Devuelve de forma literal el pasaje del fragmento sobre el humorismo de Heine que comienza en "El humorismo es" y termina en "los cantos huecos.".

Fragmento proporcionado:

____________

El humorismo es la nota esencial de las obras de Heine: nada existe para él sagrado, ni fe, ni amor, ni patria; todo, bajo su pluma, se retuerce y gime, como se retuerce la carne viva bajo el escalpelo del disector; los dioses caen ante los golpes certeros de sus flechas; la patria, convulsa y colérica, sale de sus manos flagelada; el amor, eterno encanto de su vida y castigo eterno de su existencia, aunque siempre profesado, no es siempre respetado por su pluma, más temible en sus manos que la espada en manos del Berserke de los cantos huecos.

Todo sin orden, sin prejuicios, sin sistema. Hiere lo que a su paso encuentra, sin cuidarse de averiguar lo que después en su lugar ha de elevarse. Múltiple en sus sentimientos, universal en sus creencias, indeciso y tenaz a un tiempo mismo en sus convicciones, jamás Proteo revistió tal número de formas, ni dios indio infiltró su esencia en mayor número de transformaciones.

Sus burlas, acerbas siempre, siempre mortales, tienen en el fondo algo de melancolía simpática, algo de incomparable dulzura y de inefable terneza.

Si él lo aborrece todo, si de todo se mofa, si contra todo se revuelve, ¡qué tesoro, en cambio, de cariño para todo lo noble y lo justo! ¡qué inagotable amor a todo lo grande! ¡qué inacabable admiración hacia todo lo bello!

____________

Líneas de datos:

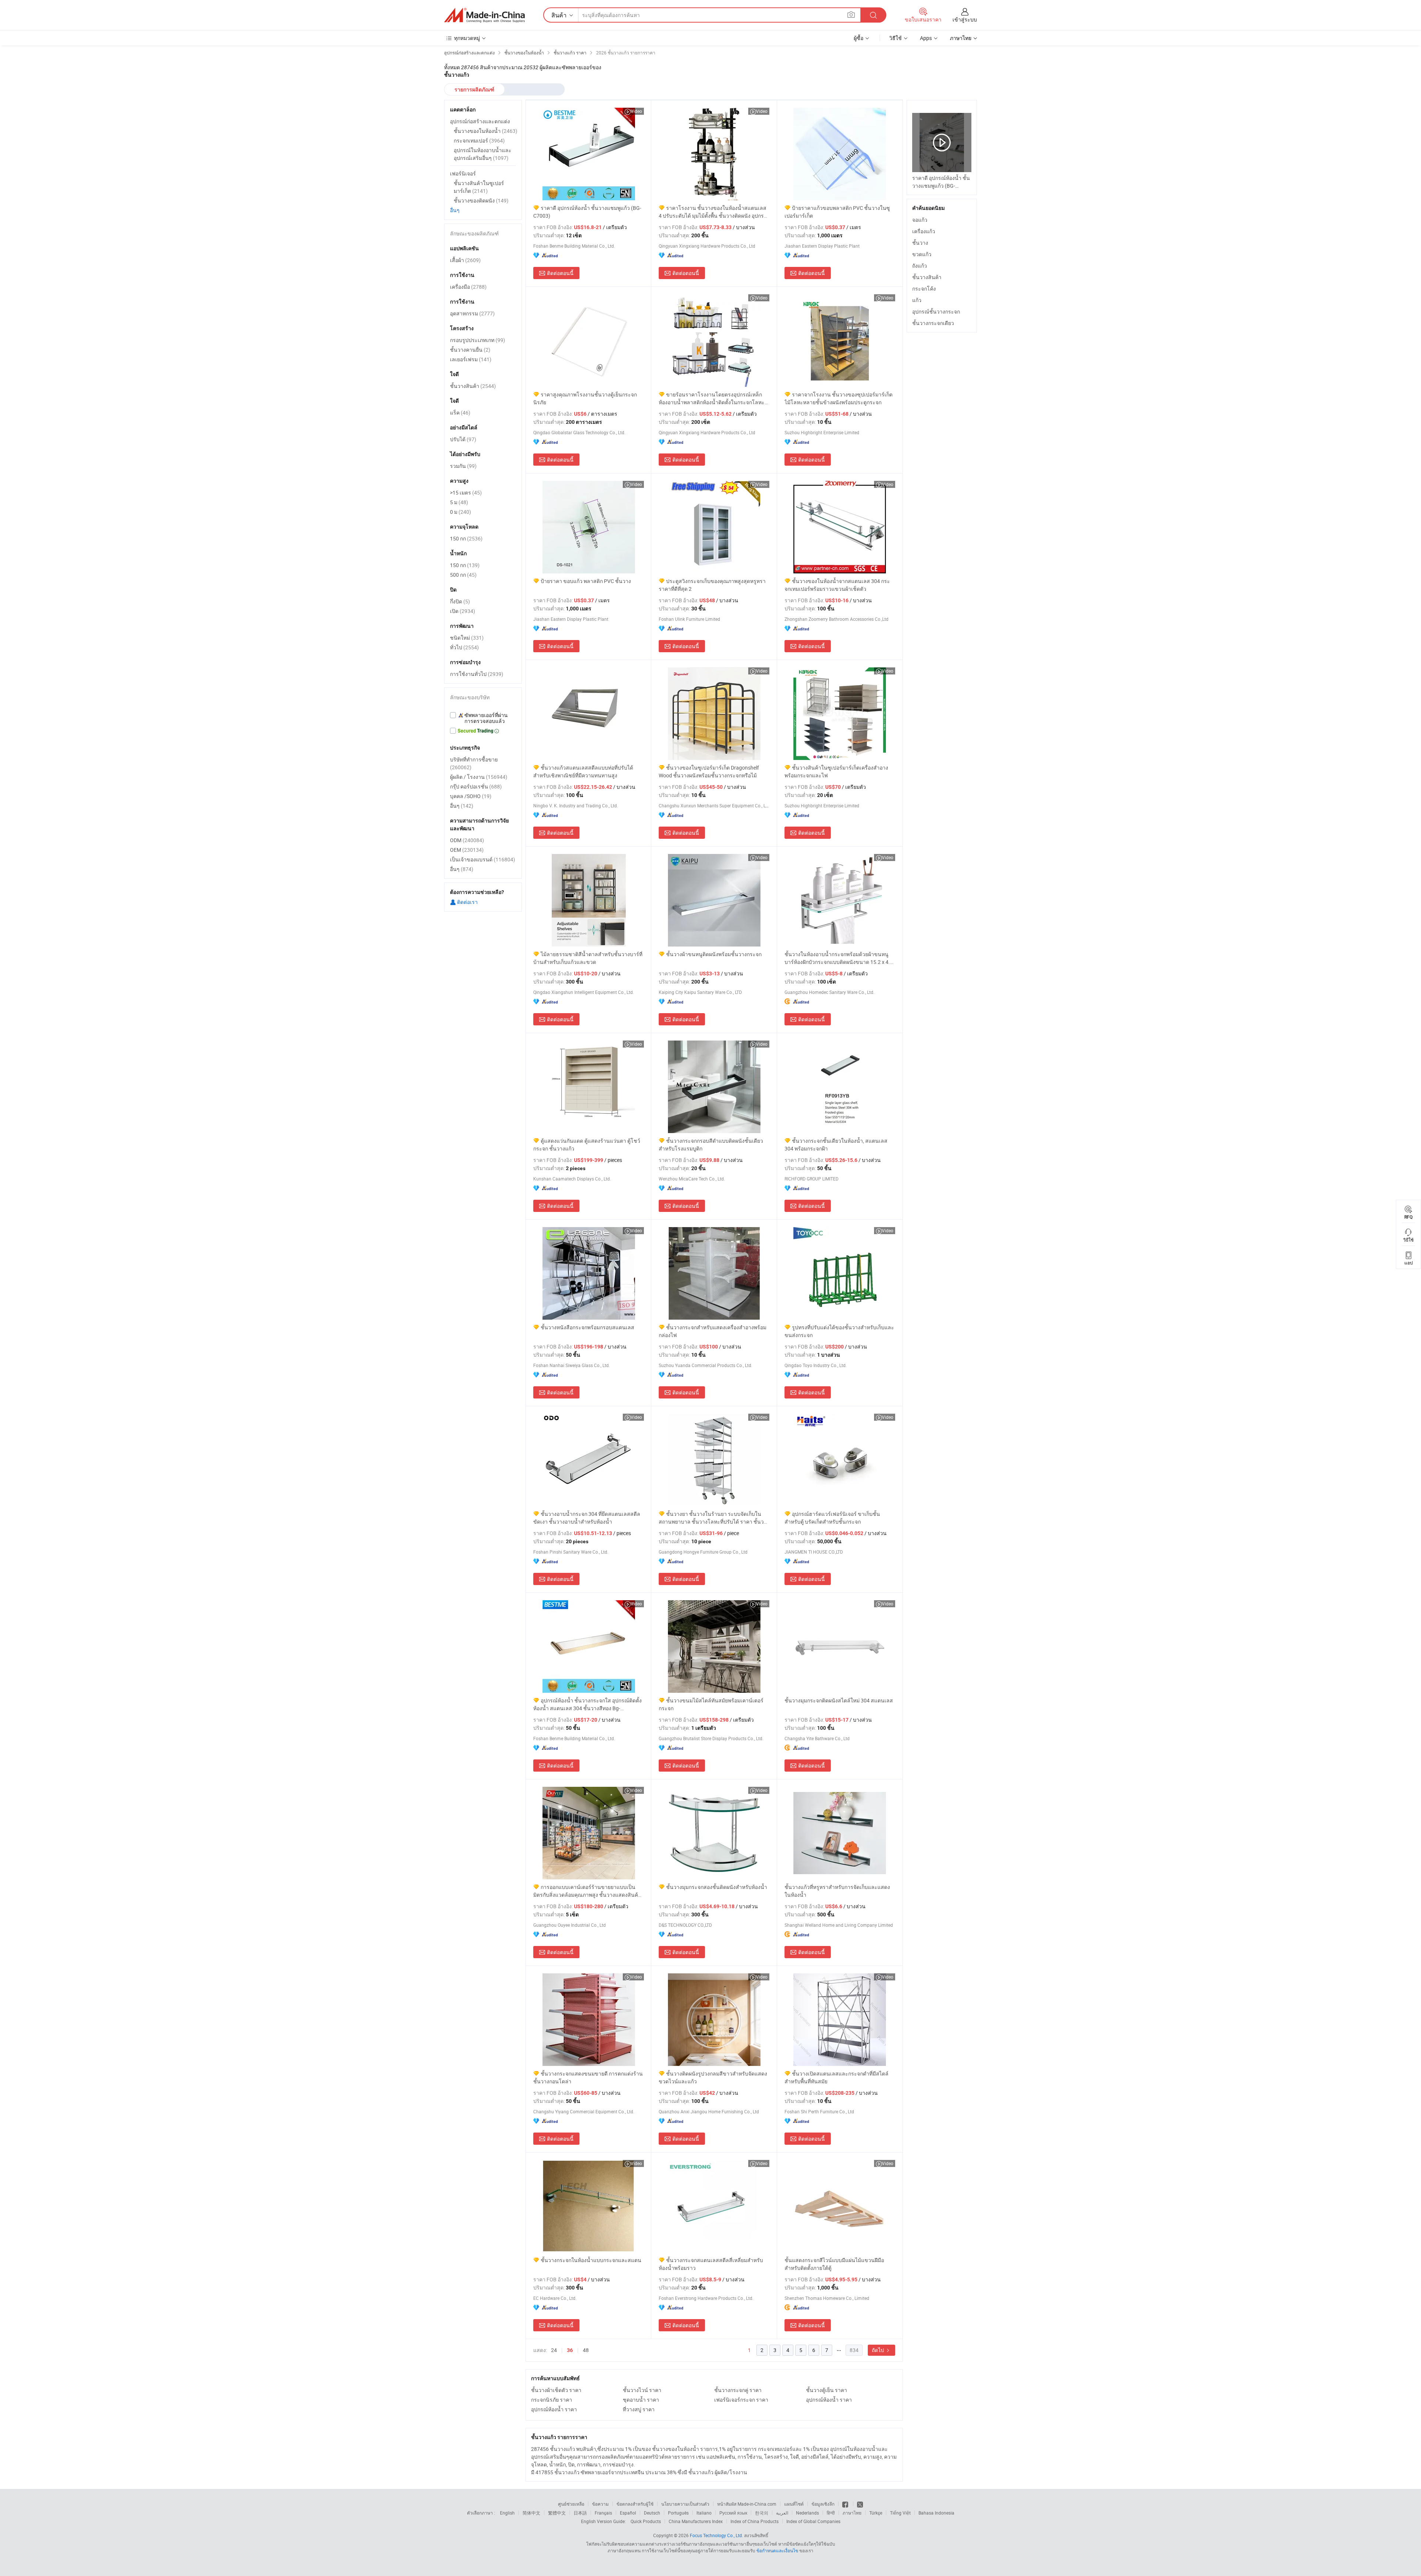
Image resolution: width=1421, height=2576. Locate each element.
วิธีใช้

____________

Respuesta completa:
El humorismo es la nota esencial de las obras de Heine: nada existe para él sagrado, ni fe, ni amor, ni patria; todo, bajo su pluma, se retuerce y gime, como se retuerce la carne viva bajo el escalpelo del disector; los dioses caen ante los golpes certeros de sus flechas; la patria, convulsa y colérica, sale de sus manos flagelada; el amor, eterno encanto de su vida y castigo eterno de su existencia, aunque siempre profesado, no es siempre respetado por su pluma, más temible en sus manos que la espada en manos del Berserke de los cantos huecos.